A PUDGY BLACK MOUSE snuffles around a tiny tower of Legos, turns away, then comes back to snuffle again. He’s 18 months old—a senior citizen, in rodent terms. And it’s getting tough to keep it all straight. Do these blocks seem familiar to him? Has he seen this thing before?
He’s a bit muddled, but that’s not his fault. Few new neurons are being born inside his itty-bitty brain. The cells that once exuberantly branched, sending lush offshoots to interweave and connect with others, are now sparse and barren.

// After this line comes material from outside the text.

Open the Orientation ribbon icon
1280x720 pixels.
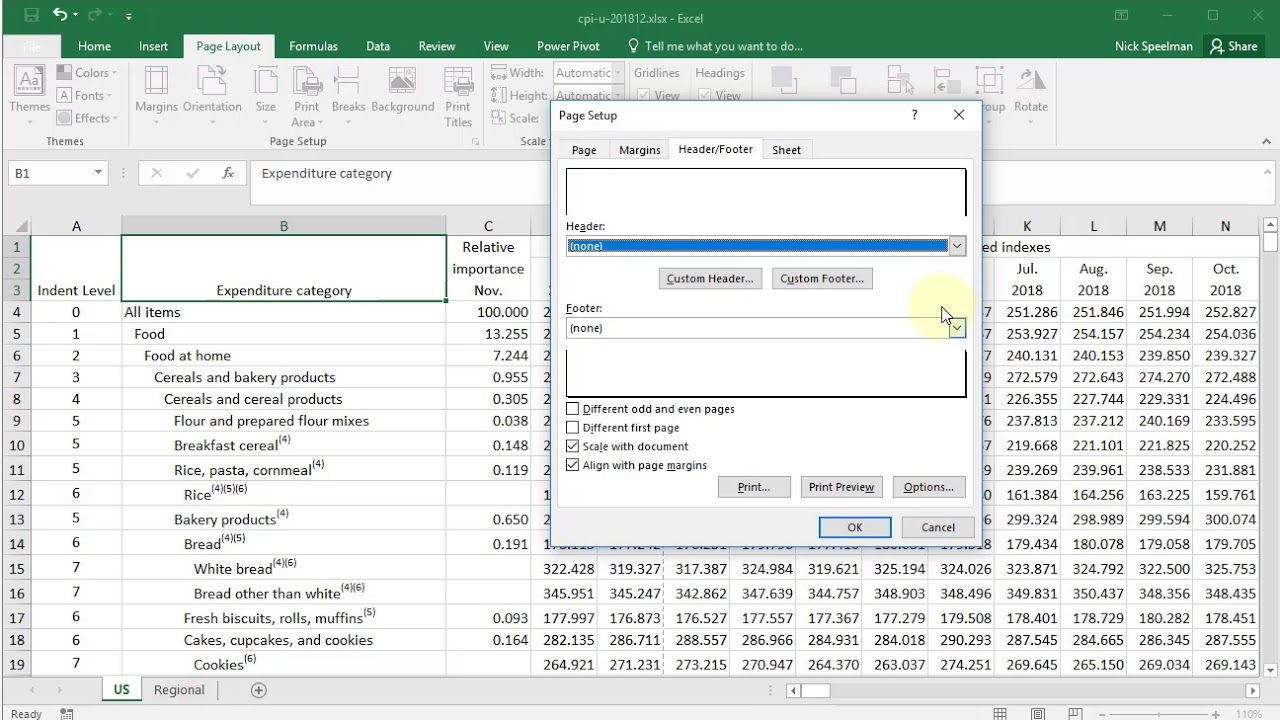pyautogui.click(x=212, y=92)
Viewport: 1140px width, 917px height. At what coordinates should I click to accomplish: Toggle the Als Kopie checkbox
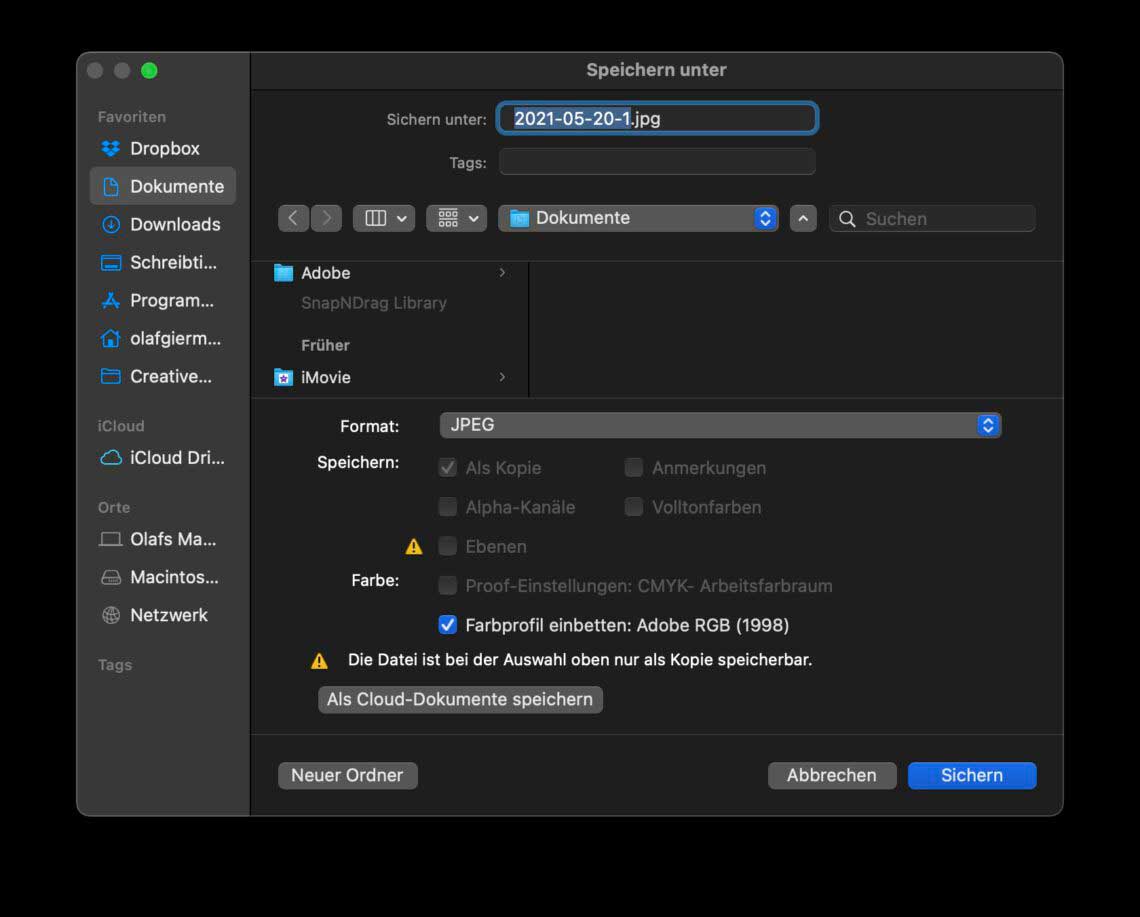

This Lego test indirectly measures those physical changes by monitoring his behavior. When mice of a certain age become forgetful, they spend more time checking out little trinkets they’ve seen before—objects that should warrant only a quick “Oh yeah, that thing again” glance. Cameras and laser-based detectors mounted on the ceiling capture and quantify those pauses and vacillations.
Alana Horowitz, the University of California, San Francisco graduate student conducting this FaceTime lab tour, puts her phone camera right up to the mouse’s muzzle. His eyes are bleary, like an old barfly’s. He probably hasn’t groomed himself recently, she says. His coat looks shabby and worn. You’ve likely never looked an elderly mouse in the face, but if you did, all of this—the thinning fur, the dim eyes, the hesitation—would be depressingly familiar. He inspires pity. Like sands through the hourglass, little fella.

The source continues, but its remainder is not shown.